C’était la fonction des cimetières et des monuments aux morts que de manifester cette persistance visible. Dans les familles, elle pouvait se traduire par la place donnée aux photographies, aux portraits et à la transmission des souvenirs.
Internet a désormais ajouté un immense cimetière-monument aux morts virtuel dont on mesure encore mal l’importance et le rôle. En comparaison, les Mormons qui engrangeaient à tour de bras les actes de naissance feront bientôt figure de gagne-petit.
Mais suffit-il d’une fiche (comme celles du site Mémoire des hommes) ? D’une photographie, d’un court récit ?
Mes tiroirs sont pleins d’images qui, quand elles ne sont pas anonymes, ne sont que l’ultime trace d’un grand-oncle, d’une arrière grand-tante dont j’ignore à peu près tout. Pour certains (les Oelrichs), je sais qu’ils ont des centaines de descendants aux USA, pour d’autres, je sais que, justement, ils sont restés célibataires et que, probablement, il n’est pas plus oublié qu’eux.

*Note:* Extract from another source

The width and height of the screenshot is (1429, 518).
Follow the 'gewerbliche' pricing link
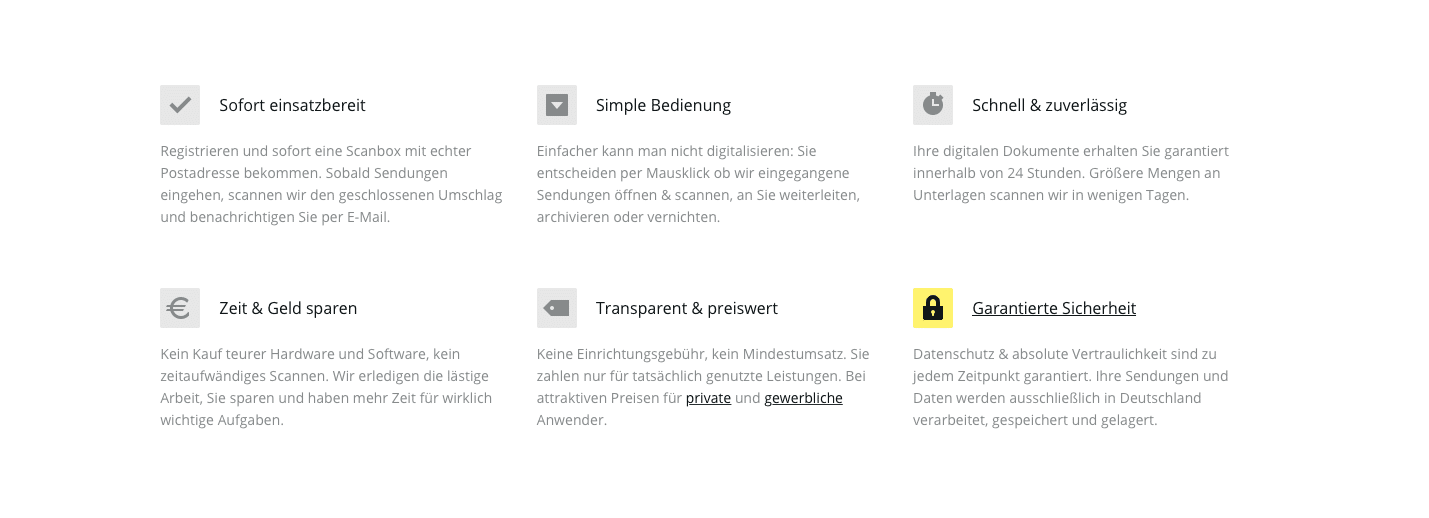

Ce sont des questions de cet ordre que François Truffaut se posait brutalement dans La Chambre verte. Mais son « héros » échouait dans la mesure où il ne parvenait pas à faire partager par d’autres sa volonté de ne pas oublier. Sans doute ne faut-il pas se donner et donner aux autres des taches insurmontables. Á chacun de faire persister la mémoire de quelques disparus par tous les moyens qui pourront lui sembler bons.